Passage for review
========================================

Your Options for Facility-Based Care in Retirement
Nursing homes are not your only option for care in retirement. Some facilities offer only housing and housekeeping, but many do provide a more personal care and even medical services. Oftentimes, with medical care there are specialized units for memory care or specific disabilities/illnesses.
With a wide range of health and personal care, nursing homes offer more than just assisted living. There is 24-hour supervision and care, meals, personal care, and assistance with everyday living. Part of why they are the most common facility for the elderly is also rehabilitation services (physical, speech, occupational) and extra curriculars that build and maintain community.
Another reason nursing homes are so popular is because they offer long-term and short-term stays especially those who only need short supervision and rehabilitation.
Board and Care Homes
Known as residential care facilities or group homes, board and care homes are smaller facilities with 20 or less residents. Rooms are either private or shared, but staff is available around the clock for personal care and meals. Medical care is off-site.
Assisted living is for retirees who need daily care, but as much help as someone in a nursing home. These types of facilities typically offer their residents levels of care, where specific levels are more costly. In comparison to nursing homes, assisted living facilities do have fewer residents.

========================================

Brief 1
Duplicate the text on retirement care facilities, starting at "Assisted living is" and ending at "have fewer residents.".
Brief 2
Write the next part of the text on facility-based care in retirement, picking up after its final sentence.
The lines after this point come from a different source than the retirement care text.

Records
========================================

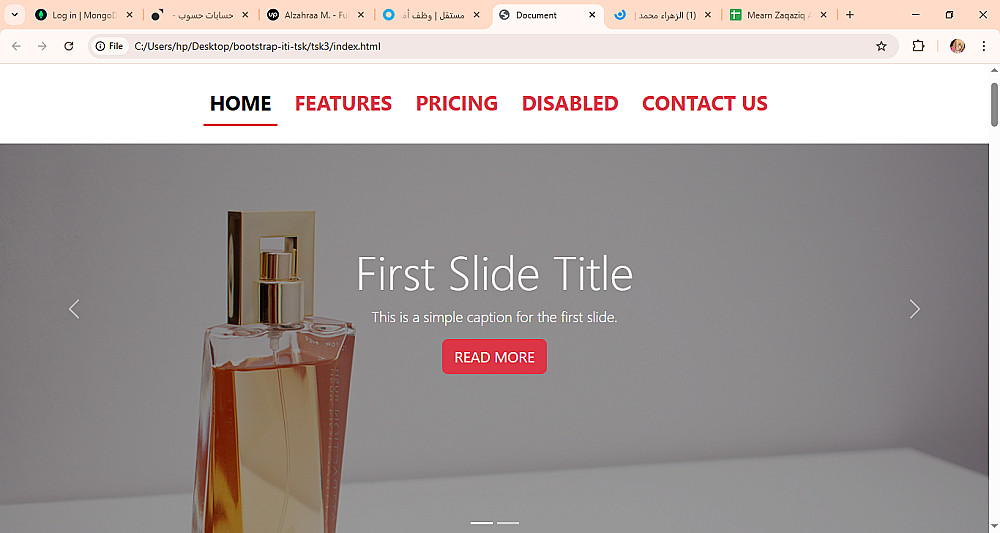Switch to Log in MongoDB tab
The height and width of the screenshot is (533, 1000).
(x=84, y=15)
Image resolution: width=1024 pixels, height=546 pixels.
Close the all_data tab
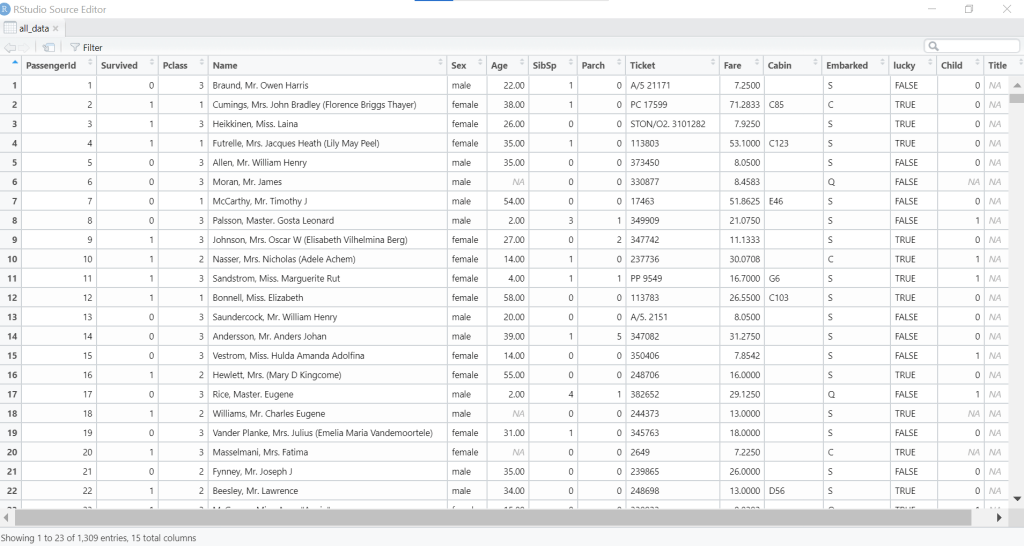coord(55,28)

========================================

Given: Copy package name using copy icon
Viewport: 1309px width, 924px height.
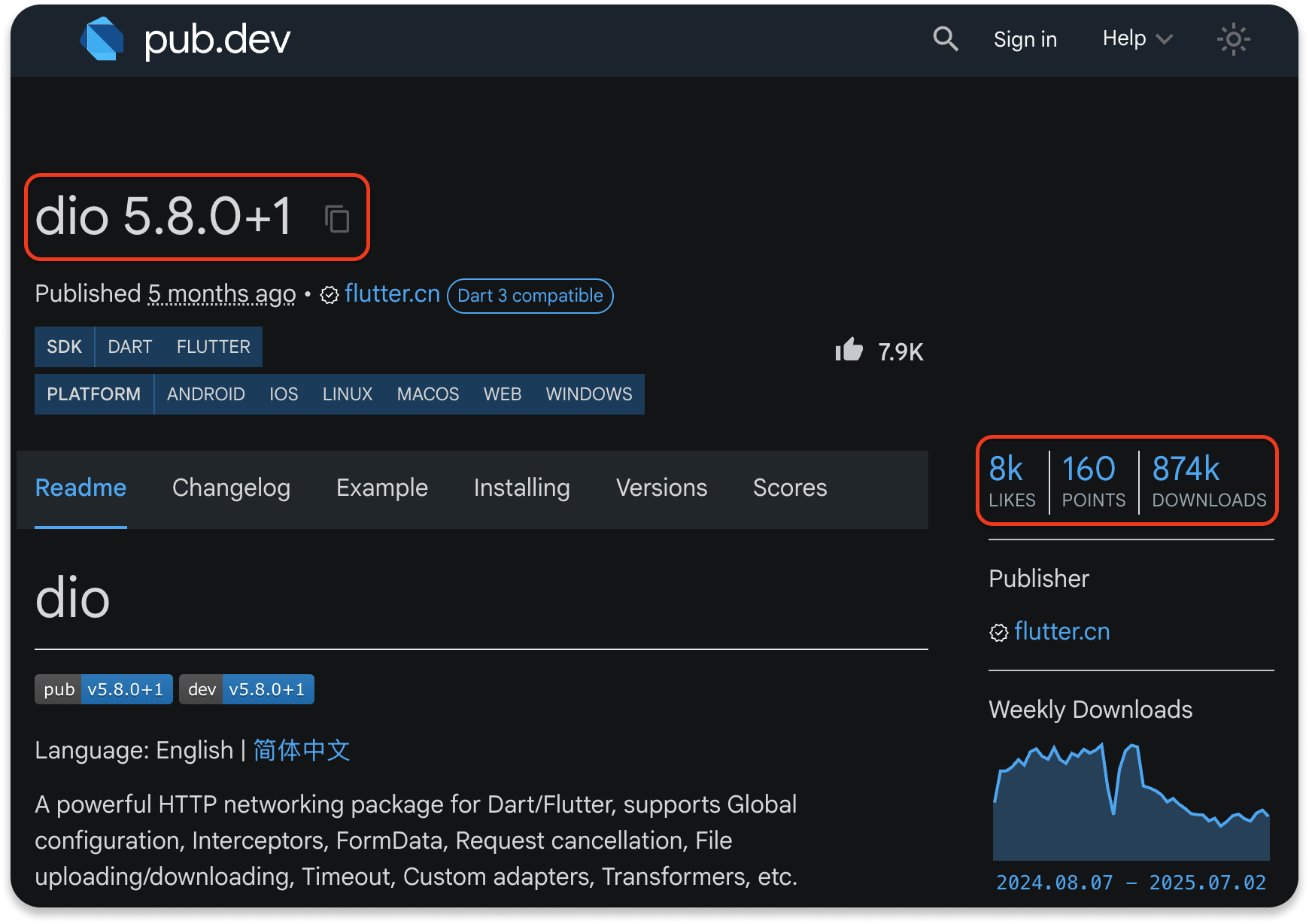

========================================

Task response 1
Assisted living is for retirees who need daily care, but as much help as someone in a nursing home. These types of facilities typically offer their residents levels of care, where specific levels are more costly. In comparison to nursing homes, assisted living facilities do have fewer residents.

Task response 2
The residents typically stay in apartments or rooms and then shared space is the common areas. With access to daily meals and personal care assistance, certain levels of care offer different services such as medical or housekeeping care.
Continuing Care Retirement Communities (CCRCs)
Referred to as life care communities, CCRCs offer independent living arrangements, but also have assisted living, or skilled nursing care on the same campus. Recreational and healthcare services are also provided onsite.
The biggest plus to a CCRC is you are permitted to live and transfer depending on your needs. Someone who is looking to live somewhere that might offer long-term care services if they need it may want to live here even if they are fully able to live independently now.